Howard’s Metal Sales was officially sold Wednesday, with Isaiah House Treatment Center, a Christ-centered drug and alcohol treatment center, taking possession of the business.
Charles Howard, founder of Howard’s Metal Sales, started the business in January of 1984 with his wife, Donna. He said selling the company his family started is a special moment for them, and one they didn’t take lightly.
“At some point in time, a person has to consider you’re not going to be here forever. I’m 61 years old,” he said. “The big deal for Donna and I is that it’s going to continue. Not only has it provided a living for ourselves and our employees, it’s a value to the community. It’s going to continue to provide employment for a number of people and continue to provide a service to the community, and even grow, so that’s the idea.”
Mark LaPalme, founder and chief executive officer of Isaiah House, said the process of this purchase has been a long time coming. “Today was the culmination of an 8-month process and the first of a pilot collaboration between USDA/Rural Development and Isaiah House substance use disorder treatment centers. The $150,000.00 Grant and Low interest loan received from the Opioid addiction funding will provide employment training and employment to those struggling with substance use issues,” LaPalme said. “Our Crisis to Purpose employment programs have gotten thousands employment and training over the last 19 years. This really takes treatment out of the box and puts real world, practical tangible skills into the hands of those that need it most.”
LaPalme added that Isaiah House’s Crisis to Purpose programs have put nearly $160,000 in state and local tax money back into the system in the fourth quarter of 2018 alone, proving that treatment works and is worth supporting. “We look forward to further collaborations with the wonderful people at Rural Development. Our thanks to Linda Luckett, Hilda Legg and Anne Hazlett.”
Although his family has sold their business, Charles Howard and his family will continue to be active in Howard’s Metal Sales, working along with Isaiah House.

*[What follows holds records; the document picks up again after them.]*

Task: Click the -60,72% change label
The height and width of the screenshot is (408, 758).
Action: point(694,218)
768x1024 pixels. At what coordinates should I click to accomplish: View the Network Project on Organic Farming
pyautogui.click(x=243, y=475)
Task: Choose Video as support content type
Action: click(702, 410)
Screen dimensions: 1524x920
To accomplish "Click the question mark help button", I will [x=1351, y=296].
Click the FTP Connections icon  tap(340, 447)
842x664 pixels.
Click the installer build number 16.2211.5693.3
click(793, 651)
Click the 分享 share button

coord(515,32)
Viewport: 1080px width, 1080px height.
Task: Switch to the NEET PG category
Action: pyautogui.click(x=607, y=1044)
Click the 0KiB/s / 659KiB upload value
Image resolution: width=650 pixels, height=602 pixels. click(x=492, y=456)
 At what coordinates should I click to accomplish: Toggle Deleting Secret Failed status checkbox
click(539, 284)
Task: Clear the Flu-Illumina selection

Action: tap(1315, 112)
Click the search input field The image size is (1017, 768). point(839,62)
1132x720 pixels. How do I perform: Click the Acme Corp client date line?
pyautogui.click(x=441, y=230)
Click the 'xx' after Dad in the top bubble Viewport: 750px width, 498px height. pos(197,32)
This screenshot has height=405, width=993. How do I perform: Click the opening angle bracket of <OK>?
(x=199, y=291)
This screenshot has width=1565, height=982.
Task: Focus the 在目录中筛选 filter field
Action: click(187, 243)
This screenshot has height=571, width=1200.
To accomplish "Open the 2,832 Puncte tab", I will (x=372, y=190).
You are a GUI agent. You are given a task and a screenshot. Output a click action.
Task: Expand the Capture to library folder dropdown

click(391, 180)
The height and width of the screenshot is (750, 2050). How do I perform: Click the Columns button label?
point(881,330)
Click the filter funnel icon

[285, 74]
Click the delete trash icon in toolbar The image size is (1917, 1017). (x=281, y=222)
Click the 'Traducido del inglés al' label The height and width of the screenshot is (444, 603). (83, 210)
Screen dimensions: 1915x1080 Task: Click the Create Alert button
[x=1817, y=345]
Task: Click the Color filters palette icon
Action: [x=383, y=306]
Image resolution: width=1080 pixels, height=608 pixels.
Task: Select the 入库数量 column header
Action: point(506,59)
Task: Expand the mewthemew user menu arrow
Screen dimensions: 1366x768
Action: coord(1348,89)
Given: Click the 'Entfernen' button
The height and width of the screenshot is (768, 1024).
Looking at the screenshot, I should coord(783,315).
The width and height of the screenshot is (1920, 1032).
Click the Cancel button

“I think the future for Howard’s Metal Sales is very bright. Not only are these people willing to listen, they’re eager to learn about what they can do to make this a better business, and that’s the type of thing that’s music to my ears. I’m very excited about it,” Charles Howard said. “That’s another good thing about the Isaiah House. I get to transition myself from being behind the computer desk every day to going out and being the face of Howard’s Metal Sales to a degree, going from job site to job site. You don’t know how to put that transition in? Let me show you. You’ve cut a piece of J-channel wrong? I’ll go get it and bring it back to you. Things like that will build a rapport with your contractors, which will build loyalty. That excites me, and it will allow me to change gears and allow me to do something else.”
The Howard family is excited about the next chapter for the business, and Donna Howard said they want to see Isaiah House be successful.